No need to include this case; if data_len < 8 it will skip the for loop and
fall through those 3 if's, and get processed there.


+               uintptr_t unaligned_bytes = 8 - (pd & 0x7);
+               data_len -= unaligned_bytes;
+               if (unaligned_bytes & 0x4) {
+                       init_val = rte_hash_crc_4byte(*(const uint32_t *)pd, 
init_val);
+                       pd += 4;
+               }
+               if (unaligned_bytes & 0x2) {
+                       init_val = rte_hash_crc_2byte(*(const uint16_t *)pd, 
init_val);
+                       pd += 2;
+               }
+               if (unaligned_bytes & 0x1) {
+                       init_val = rte_hash_crc_1byte(*(const uint8_t *)pd, 
init_val);
+                       pd += 1;
+               }
Shouldn't the order be the opposite?
As long as we process the right number of bytes the order doesn't matter.

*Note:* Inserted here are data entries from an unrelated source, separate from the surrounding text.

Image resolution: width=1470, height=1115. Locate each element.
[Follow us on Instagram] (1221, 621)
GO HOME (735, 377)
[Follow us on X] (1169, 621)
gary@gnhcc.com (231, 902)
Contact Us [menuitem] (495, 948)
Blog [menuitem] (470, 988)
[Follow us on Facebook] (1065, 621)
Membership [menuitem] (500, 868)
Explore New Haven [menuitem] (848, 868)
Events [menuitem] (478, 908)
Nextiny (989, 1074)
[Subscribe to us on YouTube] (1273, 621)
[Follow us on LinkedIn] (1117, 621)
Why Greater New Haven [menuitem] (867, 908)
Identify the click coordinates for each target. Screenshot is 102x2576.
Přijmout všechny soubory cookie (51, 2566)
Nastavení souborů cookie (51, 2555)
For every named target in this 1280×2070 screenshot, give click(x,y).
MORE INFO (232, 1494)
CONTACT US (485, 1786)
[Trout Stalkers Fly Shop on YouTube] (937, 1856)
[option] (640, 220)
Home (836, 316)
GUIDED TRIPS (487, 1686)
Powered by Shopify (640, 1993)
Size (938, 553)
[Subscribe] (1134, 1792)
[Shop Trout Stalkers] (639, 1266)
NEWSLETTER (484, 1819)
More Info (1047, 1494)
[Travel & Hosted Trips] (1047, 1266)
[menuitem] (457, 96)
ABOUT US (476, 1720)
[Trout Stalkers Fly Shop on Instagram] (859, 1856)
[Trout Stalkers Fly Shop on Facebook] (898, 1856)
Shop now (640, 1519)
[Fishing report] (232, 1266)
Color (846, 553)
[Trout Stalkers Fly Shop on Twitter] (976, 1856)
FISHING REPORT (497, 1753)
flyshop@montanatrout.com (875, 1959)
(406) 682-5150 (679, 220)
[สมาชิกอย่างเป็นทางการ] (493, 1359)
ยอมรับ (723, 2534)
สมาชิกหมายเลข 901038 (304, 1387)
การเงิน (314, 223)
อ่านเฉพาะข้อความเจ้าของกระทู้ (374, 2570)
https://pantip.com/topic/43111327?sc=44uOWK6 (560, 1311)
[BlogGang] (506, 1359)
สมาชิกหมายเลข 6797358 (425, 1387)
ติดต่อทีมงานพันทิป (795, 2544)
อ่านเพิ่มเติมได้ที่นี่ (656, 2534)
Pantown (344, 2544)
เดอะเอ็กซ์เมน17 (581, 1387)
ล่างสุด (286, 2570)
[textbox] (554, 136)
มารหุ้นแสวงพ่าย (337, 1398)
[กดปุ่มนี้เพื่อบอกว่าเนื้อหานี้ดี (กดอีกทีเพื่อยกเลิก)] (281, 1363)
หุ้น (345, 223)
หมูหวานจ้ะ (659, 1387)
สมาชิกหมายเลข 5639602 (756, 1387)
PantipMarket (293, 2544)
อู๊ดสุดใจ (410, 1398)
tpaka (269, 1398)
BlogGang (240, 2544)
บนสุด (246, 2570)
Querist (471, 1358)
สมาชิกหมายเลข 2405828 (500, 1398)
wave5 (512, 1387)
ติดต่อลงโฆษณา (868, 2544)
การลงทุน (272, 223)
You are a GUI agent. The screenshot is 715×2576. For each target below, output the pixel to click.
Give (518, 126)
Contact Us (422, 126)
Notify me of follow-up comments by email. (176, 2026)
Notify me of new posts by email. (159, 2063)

But if we reverse the order we get more natural alignment. If the data
pointer is off-by-one, e.g. 0x65, and unaligned_bytes == 7, if we do as
here, we calculate the 4-byte version and 2-byte versions with 1-byte
alignment of the data. By reversing the order, we would do the 2-byte
calculation on 2-byte aligned data, and the 4-byte calc on 4-byte aligned
data etc.
Yes, that is correct, I will send a v2.